I tried to use AnnoVar to annotate the final VCF output files, and used the "summarize_annovar.pl" script. I got the CSV file and it's big (90 MB for 11 exome sequencing samples of cancer/tumor tissues). I need to set up a criteria to shrink the large amount of data to something more manageable and useful. The criteria I can think of are: filter out synonymous SNVs, intronic(?). I am also thinking about using Polyphen2 prediction score to screen the data, but I am not sure if this is the right way. What other criteria do you guys recommend in order to find out the variants in the cancer sample?
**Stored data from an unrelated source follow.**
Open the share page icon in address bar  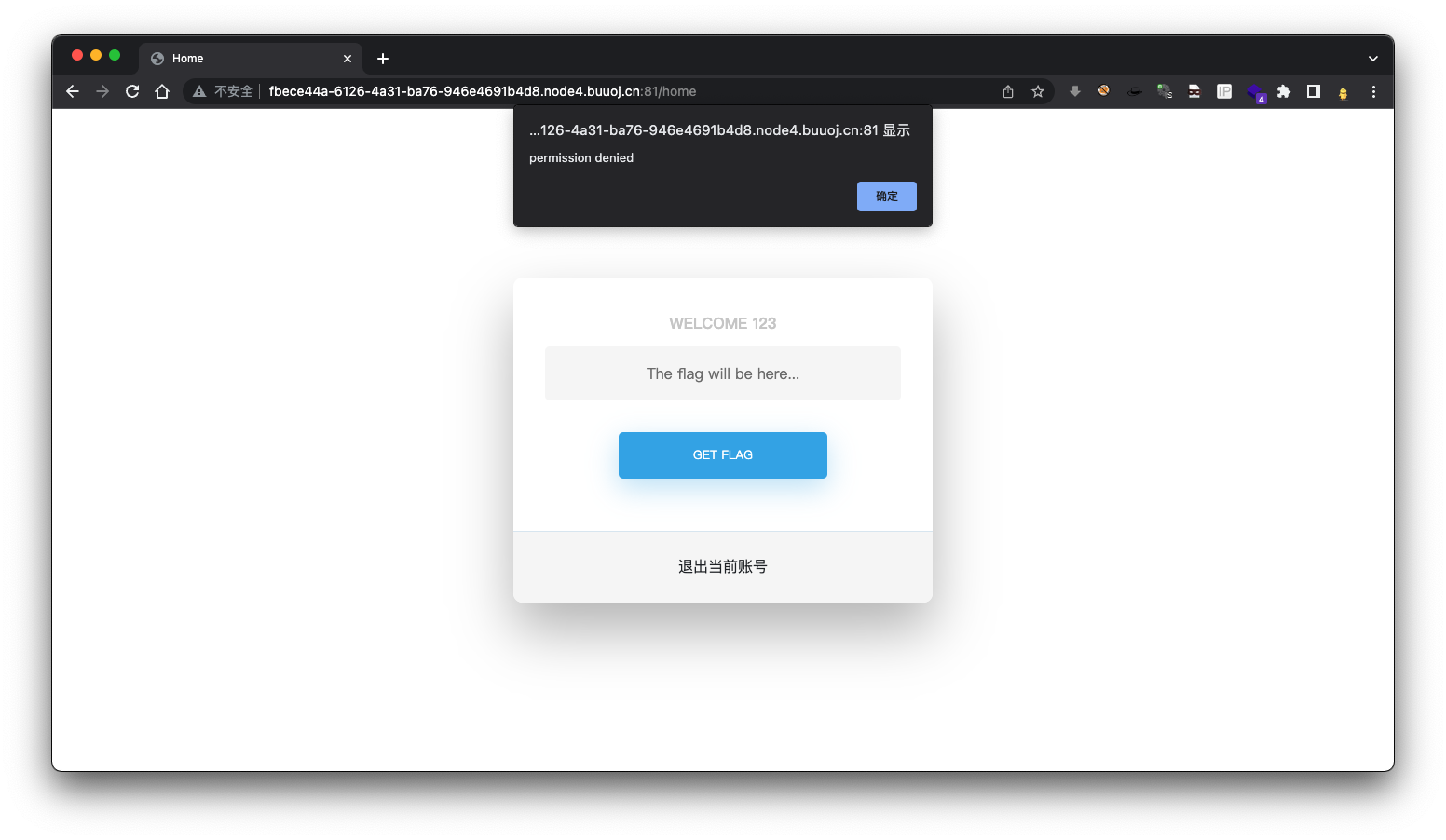click(1008, 91)
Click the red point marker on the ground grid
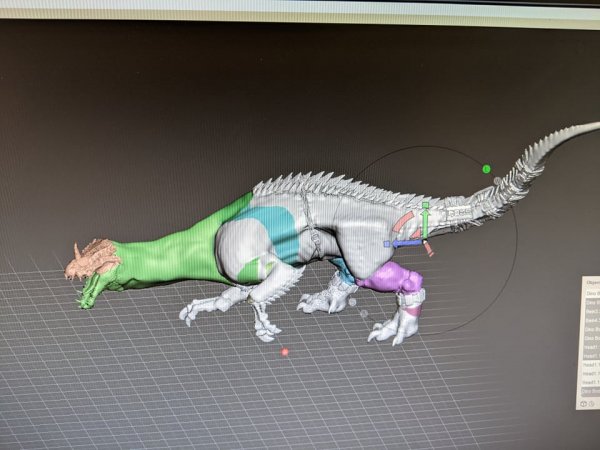This screenshot has height=450, width=600. [x=285, y=352]
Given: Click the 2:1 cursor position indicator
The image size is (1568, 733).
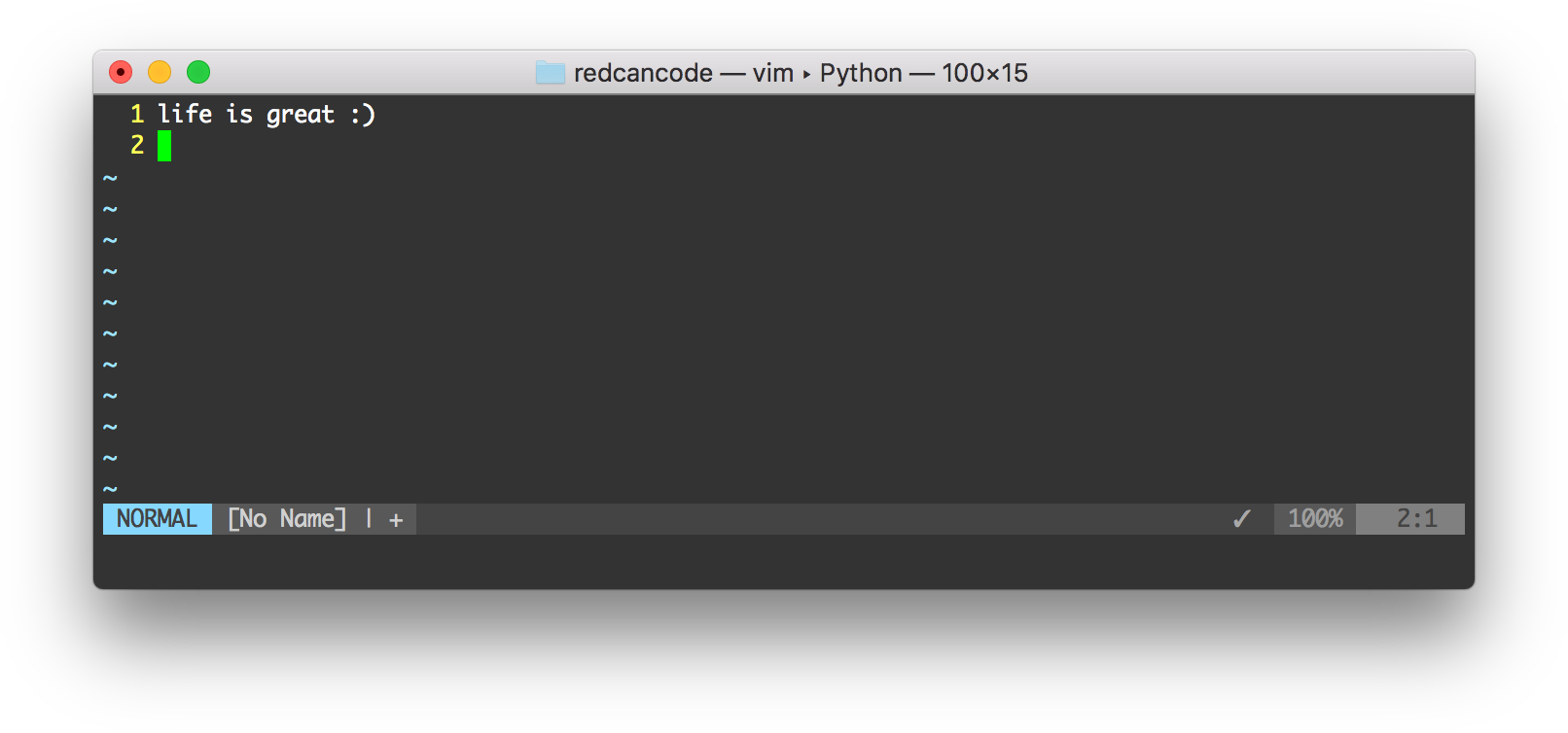Looking at the screenshot, I should (x=1416, y=519).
Also, in the AAChange column, I don't know how to understand this "uc001gkl.1:c.C2789T:p.P930L". Dos this mean two point mutations (C2789T, and P930L)? and what do the "c." and "p." mean that respectively precede the two point mutations? My hunch is "c." is for confidence and "p" is for probable? I did not find my answer on AnnoVar website, so I decided to post the questions here. Thanks
thanks Alex for your detailed reply. Another question related to AnnoVar:
As my VCF file contails 11 samples, when I use annovar to annotate the VCF time, will the final output retail the same order of 11 samples? I tried to verify this myself, but have not matched the order in the annovar output with the input VCF file.